A peixaria morreu depois que o pessoal que confunde música com barulho e que gostaria de fazer da cidade um imenso Campo da Esperança protestou. Depois de muitas notificações, ameaças e multas, Deraldo achou melhor baixar as portas. Para sempre.

E os sábados nunca mais foram os mesmos. A peixaria deixou saudade —  menos por causa dos pescados que abasteciam as quadras vizinhas e mais por causa da música que atraía gente de toda a cidade e músicos de todos os estilos.

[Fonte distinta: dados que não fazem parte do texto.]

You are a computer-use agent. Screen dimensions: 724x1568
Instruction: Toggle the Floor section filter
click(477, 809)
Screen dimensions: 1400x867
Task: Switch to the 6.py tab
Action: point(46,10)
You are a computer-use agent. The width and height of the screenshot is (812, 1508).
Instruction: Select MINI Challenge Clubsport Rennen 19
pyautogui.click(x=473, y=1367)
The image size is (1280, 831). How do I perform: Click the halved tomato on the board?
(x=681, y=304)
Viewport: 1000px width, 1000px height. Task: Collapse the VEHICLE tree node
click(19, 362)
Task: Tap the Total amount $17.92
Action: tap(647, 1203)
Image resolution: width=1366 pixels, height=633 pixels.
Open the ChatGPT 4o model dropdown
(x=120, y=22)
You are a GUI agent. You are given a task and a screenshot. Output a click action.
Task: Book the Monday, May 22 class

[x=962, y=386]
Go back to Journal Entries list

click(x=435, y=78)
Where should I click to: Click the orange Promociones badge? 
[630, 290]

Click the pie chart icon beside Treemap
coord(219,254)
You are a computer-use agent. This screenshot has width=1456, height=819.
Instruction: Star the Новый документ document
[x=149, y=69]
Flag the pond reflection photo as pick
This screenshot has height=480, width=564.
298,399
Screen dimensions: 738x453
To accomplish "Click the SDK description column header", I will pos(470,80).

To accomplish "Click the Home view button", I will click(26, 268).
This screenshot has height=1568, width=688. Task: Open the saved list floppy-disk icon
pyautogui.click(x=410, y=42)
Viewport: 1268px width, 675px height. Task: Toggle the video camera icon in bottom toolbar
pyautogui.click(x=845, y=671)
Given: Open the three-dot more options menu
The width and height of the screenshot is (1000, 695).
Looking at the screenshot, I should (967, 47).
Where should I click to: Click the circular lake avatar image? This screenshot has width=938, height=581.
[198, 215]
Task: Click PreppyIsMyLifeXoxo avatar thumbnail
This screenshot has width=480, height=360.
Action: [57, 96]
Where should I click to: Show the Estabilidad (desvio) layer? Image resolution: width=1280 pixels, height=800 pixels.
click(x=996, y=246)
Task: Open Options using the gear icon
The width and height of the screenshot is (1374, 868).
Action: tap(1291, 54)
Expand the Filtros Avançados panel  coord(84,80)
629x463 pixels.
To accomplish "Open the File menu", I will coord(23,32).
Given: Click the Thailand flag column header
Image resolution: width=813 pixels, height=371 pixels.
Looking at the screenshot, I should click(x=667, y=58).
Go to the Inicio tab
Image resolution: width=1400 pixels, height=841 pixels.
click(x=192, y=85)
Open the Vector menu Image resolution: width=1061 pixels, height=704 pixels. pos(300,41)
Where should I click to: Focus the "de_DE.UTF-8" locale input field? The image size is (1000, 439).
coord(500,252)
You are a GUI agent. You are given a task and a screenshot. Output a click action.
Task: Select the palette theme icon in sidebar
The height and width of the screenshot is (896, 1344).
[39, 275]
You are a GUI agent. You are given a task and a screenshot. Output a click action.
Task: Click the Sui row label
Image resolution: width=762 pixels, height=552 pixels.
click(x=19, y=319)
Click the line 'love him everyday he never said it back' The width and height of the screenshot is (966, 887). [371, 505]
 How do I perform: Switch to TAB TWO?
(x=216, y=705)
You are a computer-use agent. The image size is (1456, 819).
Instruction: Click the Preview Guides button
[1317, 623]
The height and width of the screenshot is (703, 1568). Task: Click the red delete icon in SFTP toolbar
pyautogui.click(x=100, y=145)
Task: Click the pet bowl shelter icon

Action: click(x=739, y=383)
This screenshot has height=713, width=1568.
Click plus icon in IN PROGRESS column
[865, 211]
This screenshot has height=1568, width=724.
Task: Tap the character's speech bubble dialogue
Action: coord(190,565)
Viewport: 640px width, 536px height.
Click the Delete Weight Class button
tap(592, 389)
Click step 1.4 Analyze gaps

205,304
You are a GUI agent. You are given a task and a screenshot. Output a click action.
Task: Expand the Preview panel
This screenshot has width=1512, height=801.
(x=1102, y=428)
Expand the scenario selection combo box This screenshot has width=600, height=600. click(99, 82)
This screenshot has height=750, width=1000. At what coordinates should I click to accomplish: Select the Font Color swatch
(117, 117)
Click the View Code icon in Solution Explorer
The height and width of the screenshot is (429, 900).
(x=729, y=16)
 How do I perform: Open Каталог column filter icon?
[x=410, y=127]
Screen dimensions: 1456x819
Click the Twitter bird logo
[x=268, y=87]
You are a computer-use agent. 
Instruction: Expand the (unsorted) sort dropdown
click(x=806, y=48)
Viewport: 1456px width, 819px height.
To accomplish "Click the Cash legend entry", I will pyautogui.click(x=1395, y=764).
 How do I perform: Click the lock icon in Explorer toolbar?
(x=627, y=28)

A festa do reencontro foi grande, teve direito até a filmagens e entrevistas gravadas com antigos frequentadores e que devem ser transformadas em um documentário com impressões sobre a peixaria. Ficou um gostinho de quero mais: outras celebrações virão.

Deraldo esteve lá, agora auxiliado por uma bengala, revendo a clientela mais barulhenta e renitente que já teve. E que ouvia semanalmente o apelo do proprietário, que queria descanso depois da lida: “Vocês não têm casa, não?”, perguntava.

A peixaria virou roda de música por acaso. O pessoal foi se chegando —  no início era um violão, uma cantoria; a cada semana aumentava a frequência e com o tempo transformou-se num ponto obrigatório para qualquer um que gostasse de música.

No auge, ganhou até um samba-homenagem, sempre cantado —  “cachaça boa e surubim/ E a peixaria virou um grande botequim”, dizia o refrão.

A peixaria se foi, mas há resistência. A roda renasceu graças ao saudoso mecânico e bandolinista Coqueiro (Dionísio Della Penna) n’O Grao, boteco que fica no último comércio do canteiro central do Lago Norte. E lá está até hoje.

É ali, sempre nos fins de tarde de domingo, que Sanson Alhadef continua cantando seu imenso repertório, dividindo a mesa com outros, como ele, veteranos da peixaria —  Walcir Tavares, Murilo Grossi, Lício da Flauta —  e com músicos que se integraram mais recentemente ou chegam na hora, mantendo viva a chama da música de rua. Com a vantagem de  que agora não tem peixe.